10. The effect of Section 10 (2) is that if Glynne Hilton has subscribed to the Memorandum of Articles of the Company before obtaining the Minister's (in this case the Reserve Bank) permission, her subscription is invalid so far as her status of being a member or shareholder.


11. It is on this basis that the Respondent submits that Glynne Hilton is not a member (or shareholder) because the permission of the Reserve Bank was given on 10 February 2010.


12. This submission is supported by the reasoning in the High Court case (which dealt with Section 10 (1)) of Alessandro Bianco v Gluseppe Ruggiero, (Civil Action No., HBC 0284 of 1995) which was affirmed by the Court of Appeal in Ruggiero v Bianco [1998] FJCA 58.


13. Hence it is clear that the legal position is that Glynne Hilton is not a member or shareholder of the Company. Therefore, the Petition should be dismissed without further consideration.

(Emphasis added)


(6) In adverso, the Counsel for the Petitioner submits;

[Counsel in his submissionwrites ...]


Para 3. It is agreed that the Company was registered on the 20 of

November 2009. However the shares were only allotted to the proposed shareholders and not issued as no monies were paid into the company for the business of the company.


4. It is clear from what the Respondent has submitted that a foreign investor cannot carry on business unless a Foreign Investment Certificate is in place. It is not stop the incorporation of a company. It is clear that the Fiji Investment Certificate was issued tothe Company on the 12 of February 2010. Refer to Exhibit 3 of Petitioner sworn on the 23 of December 2011. There is no evidence that the Company did any business before the Certificate was issued.


5. The Exhibit SW-1 refer to by the Respondent is a letter dated 10 of February 2010 issued by the Reserve Bank of Fiji (RBF). The letter is not enough for the Court to make a preliminary decision on the issue raised by the Respondent. The letter refers to "... your application Form 1.1 dated the 5 of February 2010."In the first line. The Respondent does not exhibit this application. It is clear that the RBF was aware that the Company was registered, hence it authorizes the issue of shares for Tadra Institute (Fiji) Limited, on the caption.

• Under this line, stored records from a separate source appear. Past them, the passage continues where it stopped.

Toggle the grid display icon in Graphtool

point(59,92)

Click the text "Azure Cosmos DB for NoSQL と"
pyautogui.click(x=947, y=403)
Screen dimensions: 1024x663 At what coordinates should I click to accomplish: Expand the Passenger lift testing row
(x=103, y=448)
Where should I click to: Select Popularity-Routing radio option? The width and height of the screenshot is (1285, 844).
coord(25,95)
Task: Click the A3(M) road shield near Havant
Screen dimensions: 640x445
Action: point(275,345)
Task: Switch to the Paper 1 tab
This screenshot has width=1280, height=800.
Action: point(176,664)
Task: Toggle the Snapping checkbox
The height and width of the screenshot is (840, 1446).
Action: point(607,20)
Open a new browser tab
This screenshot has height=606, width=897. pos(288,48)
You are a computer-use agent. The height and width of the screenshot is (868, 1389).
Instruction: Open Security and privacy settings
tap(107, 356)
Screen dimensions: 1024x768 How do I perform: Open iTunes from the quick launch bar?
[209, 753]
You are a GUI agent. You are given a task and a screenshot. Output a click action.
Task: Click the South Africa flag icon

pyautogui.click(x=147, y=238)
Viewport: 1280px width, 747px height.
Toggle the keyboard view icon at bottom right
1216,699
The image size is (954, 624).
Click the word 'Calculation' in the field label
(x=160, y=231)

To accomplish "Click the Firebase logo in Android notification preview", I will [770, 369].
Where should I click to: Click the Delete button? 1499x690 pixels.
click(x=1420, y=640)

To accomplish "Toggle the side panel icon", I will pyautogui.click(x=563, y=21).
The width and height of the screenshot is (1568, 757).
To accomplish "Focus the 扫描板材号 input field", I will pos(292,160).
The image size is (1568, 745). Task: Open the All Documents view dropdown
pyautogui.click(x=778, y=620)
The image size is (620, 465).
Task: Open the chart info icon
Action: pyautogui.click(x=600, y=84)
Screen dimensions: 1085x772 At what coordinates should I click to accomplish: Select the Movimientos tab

6. Therefore it can be reasonably and in fact logically submitted that the RBF had before it in the application the made the incorporation particulars of Tadra Institute Fiji Limited and also the shares that were to be issued. Hence the second paragraph of the letter stating;


"Permission under the Exchange Control Act is granted under the permit number 15/0210/16 for issue of 250,000 shares equally to Glynne Hilton and Mike Waters, in the above named company."


7. Therefore we submit that the proper consents and approvals were obtained in compliance with the Exchange Control Act. We further submit that no business conducted and it was only after the approval obtained from the RBF did the Petitioner bring in $300,000.00 FJD for the purchase of a property. Refer to transfer document at Exhibit 7 sworn on the 23 of December 2011.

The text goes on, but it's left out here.